## Records supplied

▽

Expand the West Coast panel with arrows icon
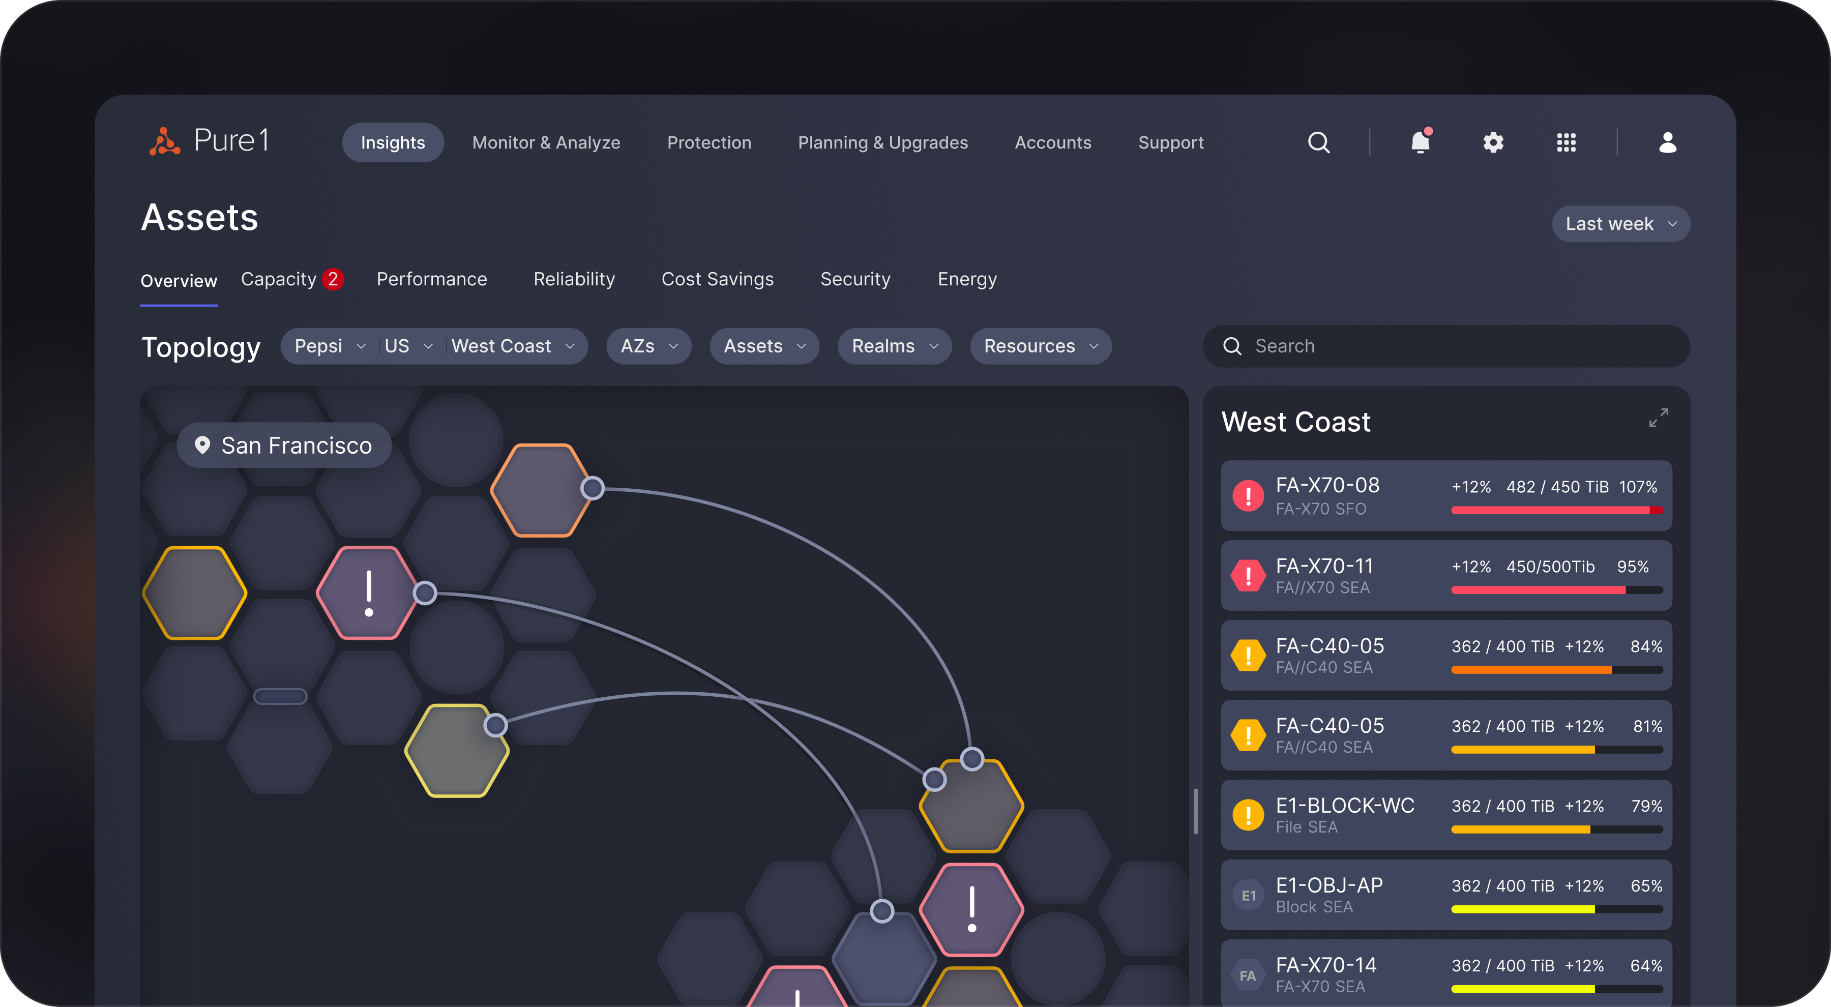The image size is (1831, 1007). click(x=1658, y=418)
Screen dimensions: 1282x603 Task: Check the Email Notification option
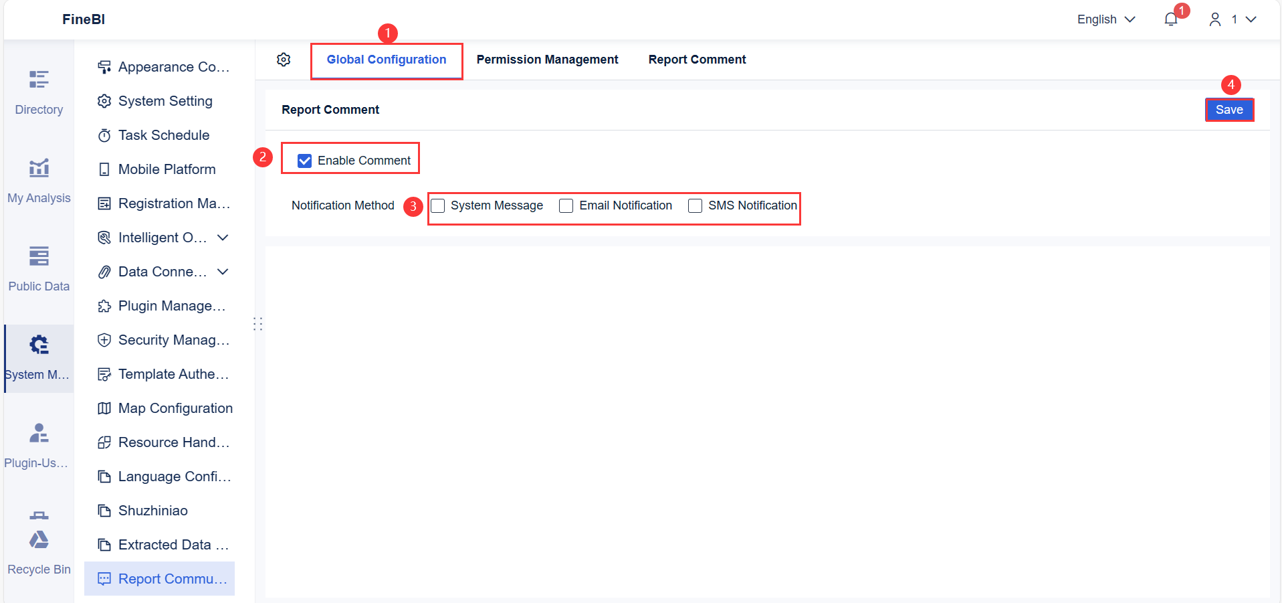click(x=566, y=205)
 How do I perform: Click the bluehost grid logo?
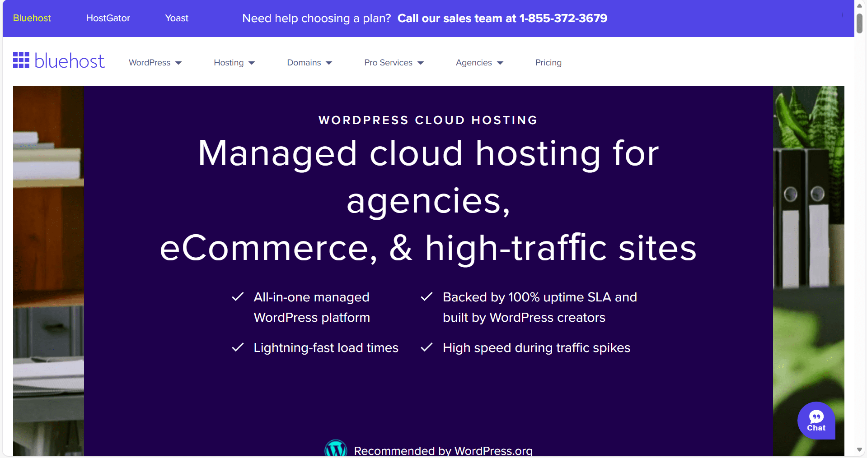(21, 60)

△

## Work instructions
What is needed is an exact repetition of every entry, without the pictures.

## Solved exercise
Expand the West Coast panel with arrows icon
The image size is (1831, 1007). click(x=1658, y=418)
Screen dimensions: 1282x603 Task: Check the Email Notification option
click(x=566, y=205)
 How do I perform: Click the bluehost grid logo?
(21, 60)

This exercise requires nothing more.